Come prova che non ve li siete goduti, dovrete allora produrre un selfie scattato di fianco a una delle opere in mostra, dove vi si veda con un’espressione dubbiosa, disgustata o almeno annoiata.

Ho scritto queste frasi ieri su Facebook e molti di voi hanno riso. Ma non era del tutto una battuta.

(Per inciso, la storia del selfie come prova è vera: secondo le associazioni dei consumatori che vogliono scatenare una class action per il rimborso, basterà poter esibire un selfie per dimostrare di essere stati alla mostra. Con buona pace di chi detesta i selfie nei musei…).

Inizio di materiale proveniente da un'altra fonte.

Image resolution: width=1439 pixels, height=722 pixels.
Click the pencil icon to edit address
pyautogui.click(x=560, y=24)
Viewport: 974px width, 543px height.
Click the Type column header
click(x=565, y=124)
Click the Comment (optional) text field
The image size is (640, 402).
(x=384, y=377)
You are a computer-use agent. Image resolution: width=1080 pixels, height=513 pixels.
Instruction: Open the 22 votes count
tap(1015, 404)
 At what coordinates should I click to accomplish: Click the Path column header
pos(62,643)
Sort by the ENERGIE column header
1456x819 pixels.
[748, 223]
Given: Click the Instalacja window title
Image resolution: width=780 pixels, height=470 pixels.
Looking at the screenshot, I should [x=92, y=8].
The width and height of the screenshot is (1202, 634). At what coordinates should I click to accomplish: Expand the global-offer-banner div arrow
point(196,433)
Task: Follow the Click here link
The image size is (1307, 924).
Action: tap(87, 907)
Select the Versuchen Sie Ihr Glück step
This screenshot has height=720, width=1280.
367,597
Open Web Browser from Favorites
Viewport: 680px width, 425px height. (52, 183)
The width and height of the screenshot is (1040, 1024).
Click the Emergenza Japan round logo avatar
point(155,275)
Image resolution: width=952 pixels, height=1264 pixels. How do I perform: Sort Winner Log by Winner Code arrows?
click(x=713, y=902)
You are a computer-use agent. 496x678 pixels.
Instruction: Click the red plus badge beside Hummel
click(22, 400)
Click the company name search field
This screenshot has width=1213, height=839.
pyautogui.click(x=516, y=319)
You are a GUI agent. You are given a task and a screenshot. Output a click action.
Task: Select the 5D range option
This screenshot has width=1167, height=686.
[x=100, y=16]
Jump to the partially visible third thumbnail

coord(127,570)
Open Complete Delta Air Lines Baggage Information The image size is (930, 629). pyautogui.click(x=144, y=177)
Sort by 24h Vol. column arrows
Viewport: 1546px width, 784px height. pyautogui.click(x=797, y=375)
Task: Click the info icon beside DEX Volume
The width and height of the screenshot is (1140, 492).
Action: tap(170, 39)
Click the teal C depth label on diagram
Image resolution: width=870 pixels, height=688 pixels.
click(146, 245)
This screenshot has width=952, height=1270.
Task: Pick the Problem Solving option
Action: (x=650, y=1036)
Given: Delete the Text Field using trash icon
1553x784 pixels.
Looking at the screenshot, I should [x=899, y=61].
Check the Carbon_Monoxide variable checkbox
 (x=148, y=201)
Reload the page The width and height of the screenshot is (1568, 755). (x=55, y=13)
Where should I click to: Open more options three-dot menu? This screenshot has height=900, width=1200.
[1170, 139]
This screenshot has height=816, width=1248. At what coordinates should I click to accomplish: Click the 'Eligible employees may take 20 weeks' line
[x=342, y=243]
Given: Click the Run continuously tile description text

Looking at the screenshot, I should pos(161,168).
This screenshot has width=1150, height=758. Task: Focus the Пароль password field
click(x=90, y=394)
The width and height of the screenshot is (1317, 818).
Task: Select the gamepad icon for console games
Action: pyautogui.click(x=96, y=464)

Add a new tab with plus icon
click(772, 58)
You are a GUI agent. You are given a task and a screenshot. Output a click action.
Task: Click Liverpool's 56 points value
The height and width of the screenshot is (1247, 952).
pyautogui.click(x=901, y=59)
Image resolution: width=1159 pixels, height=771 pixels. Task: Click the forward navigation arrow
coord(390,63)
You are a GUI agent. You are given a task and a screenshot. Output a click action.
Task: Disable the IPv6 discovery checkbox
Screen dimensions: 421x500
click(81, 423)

Intendiamoci, se sarà provato definitivamente che una ventina di dipinti di quella mostra erano davvero falsi, allora i visitatori ingannati hanno ragione, almeno sul piano della correttezza commerciale.

Se compro una bottiglia di Chianti, dentro deve esserci del Chianti. Sennò è una truffa.

Ma cosa succede se il falso Chianti era eccellente, o almeno a me è parso così, e comunque mi ha deliziato il palato? Al buon bevitore interessa il gusto, no? O paga per l’etichetta?

Sui social invece ho trovato di visitatori delusi che dicono più o meno questo: mi avete rovinato una bellissima emozione.

Ok, ma di che cosa era fatta allora la tua emozione? Che cosa ti ha emozionato davvero, la visione del quadro, con quelle linee e quei colori che toccano le tue corde più sensibili? O la sensazione mistica di essere al cospetto di un Vero Modigliani?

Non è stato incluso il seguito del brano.